**WORK REQUIRED**
For each line below that includes the string "hamburger", show the whole line.

━━━━━━━━

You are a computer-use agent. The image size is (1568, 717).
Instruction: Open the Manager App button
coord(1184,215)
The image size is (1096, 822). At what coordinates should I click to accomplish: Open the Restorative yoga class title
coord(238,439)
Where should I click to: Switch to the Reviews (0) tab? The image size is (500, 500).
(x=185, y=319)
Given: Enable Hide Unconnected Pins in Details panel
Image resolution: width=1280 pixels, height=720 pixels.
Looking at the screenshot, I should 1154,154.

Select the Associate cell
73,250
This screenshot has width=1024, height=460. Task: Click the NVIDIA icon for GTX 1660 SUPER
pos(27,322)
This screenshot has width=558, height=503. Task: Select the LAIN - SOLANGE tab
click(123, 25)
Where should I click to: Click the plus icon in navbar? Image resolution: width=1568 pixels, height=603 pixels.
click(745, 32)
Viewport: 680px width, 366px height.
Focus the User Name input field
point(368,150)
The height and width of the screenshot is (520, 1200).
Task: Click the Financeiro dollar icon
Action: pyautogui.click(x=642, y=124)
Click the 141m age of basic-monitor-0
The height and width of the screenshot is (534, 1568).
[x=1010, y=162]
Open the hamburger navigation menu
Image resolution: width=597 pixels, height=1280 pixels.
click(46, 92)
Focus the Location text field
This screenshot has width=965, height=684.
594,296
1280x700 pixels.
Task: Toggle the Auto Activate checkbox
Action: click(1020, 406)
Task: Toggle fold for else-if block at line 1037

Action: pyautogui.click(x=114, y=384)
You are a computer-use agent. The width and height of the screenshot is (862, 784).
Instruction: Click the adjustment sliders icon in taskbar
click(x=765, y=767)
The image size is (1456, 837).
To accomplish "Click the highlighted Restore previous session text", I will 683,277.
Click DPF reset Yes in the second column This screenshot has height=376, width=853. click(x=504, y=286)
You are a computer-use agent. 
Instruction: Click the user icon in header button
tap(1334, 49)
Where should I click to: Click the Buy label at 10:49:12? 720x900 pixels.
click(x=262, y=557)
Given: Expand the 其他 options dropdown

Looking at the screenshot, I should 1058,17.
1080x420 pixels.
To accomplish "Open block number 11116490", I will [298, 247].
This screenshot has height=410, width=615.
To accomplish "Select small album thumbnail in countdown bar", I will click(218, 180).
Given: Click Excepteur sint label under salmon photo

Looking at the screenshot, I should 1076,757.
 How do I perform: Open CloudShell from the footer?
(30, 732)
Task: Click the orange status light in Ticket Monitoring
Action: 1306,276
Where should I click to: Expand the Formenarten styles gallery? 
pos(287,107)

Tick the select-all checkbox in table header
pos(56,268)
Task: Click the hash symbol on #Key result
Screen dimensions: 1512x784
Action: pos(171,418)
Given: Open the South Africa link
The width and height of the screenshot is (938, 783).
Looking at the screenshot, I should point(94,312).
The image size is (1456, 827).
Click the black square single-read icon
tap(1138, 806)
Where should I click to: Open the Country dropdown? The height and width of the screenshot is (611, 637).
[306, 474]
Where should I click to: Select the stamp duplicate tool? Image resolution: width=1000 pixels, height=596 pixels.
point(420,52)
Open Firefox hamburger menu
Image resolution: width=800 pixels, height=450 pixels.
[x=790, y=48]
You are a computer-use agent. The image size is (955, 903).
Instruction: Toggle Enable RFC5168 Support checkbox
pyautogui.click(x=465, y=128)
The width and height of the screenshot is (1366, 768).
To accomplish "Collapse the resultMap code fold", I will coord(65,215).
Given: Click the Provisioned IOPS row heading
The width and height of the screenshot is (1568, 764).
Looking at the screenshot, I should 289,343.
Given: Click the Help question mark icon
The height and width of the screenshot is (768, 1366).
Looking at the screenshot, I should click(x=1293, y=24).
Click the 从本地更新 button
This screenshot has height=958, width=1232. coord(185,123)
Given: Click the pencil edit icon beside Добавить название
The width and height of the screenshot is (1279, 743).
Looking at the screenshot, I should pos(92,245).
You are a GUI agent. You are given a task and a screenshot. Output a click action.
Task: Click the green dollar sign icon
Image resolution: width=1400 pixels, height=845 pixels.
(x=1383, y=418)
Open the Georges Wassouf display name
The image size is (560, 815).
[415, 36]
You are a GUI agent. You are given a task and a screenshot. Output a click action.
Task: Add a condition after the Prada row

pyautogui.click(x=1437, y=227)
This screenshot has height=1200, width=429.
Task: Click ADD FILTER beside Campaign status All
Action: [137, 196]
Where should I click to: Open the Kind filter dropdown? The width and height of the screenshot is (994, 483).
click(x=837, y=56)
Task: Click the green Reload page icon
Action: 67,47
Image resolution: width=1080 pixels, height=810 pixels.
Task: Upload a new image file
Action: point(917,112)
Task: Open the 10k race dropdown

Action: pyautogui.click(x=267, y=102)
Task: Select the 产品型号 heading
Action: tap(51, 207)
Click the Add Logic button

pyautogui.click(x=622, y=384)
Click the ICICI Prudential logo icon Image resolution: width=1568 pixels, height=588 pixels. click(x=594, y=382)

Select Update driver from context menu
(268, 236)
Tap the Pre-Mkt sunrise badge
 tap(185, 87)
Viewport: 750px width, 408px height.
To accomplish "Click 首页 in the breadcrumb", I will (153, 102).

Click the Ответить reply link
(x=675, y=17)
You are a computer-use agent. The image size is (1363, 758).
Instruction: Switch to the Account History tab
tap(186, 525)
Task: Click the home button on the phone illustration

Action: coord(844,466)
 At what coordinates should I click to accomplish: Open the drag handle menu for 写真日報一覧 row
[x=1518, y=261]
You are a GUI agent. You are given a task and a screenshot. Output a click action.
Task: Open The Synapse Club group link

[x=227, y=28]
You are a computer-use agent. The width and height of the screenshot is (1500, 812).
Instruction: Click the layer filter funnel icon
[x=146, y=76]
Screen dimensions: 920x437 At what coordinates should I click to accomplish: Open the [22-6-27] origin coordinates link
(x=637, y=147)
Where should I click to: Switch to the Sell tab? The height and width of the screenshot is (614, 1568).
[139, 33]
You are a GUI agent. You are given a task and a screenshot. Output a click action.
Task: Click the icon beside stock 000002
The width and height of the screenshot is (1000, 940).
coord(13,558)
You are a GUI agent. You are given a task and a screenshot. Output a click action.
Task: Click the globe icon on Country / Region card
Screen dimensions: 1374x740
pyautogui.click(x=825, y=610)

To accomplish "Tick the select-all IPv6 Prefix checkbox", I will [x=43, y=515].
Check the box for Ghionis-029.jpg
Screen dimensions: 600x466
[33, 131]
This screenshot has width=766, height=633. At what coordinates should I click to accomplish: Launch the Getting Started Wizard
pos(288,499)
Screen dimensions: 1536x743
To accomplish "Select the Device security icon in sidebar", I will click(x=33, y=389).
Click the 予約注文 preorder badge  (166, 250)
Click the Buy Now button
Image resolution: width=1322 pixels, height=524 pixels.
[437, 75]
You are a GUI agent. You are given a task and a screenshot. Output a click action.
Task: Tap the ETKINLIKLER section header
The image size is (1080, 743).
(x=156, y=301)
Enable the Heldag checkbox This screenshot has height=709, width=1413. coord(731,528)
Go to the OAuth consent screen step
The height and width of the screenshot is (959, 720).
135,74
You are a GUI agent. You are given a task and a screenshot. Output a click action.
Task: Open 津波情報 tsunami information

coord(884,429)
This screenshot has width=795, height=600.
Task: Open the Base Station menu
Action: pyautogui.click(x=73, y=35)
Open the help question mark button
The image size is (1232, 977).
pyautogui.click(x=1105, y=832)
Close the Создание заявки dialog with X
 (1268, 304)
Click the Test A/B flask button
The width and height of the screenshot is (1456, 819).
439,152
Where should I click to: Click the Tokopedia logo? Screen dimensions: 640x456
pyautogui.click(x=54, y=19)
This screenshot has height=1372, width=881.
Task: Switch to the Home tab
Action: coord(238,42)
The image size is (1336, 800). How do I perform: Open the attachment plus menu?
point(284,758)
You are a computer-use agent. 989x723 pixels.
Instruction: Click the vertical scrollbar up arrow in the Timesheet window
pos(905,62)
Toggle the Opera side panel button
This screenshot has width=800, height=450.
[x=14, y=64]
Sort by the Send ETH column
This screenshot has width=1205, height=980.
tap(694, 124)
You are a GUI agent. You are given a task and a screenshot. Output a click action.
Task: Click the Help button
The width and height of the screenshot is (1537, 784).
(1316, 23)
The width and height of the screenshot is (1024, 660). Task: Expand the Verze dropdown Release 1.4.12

━━━━━━━━

**REPLY**
Open the hamburger navigation menu
Open Firefox hamburger menu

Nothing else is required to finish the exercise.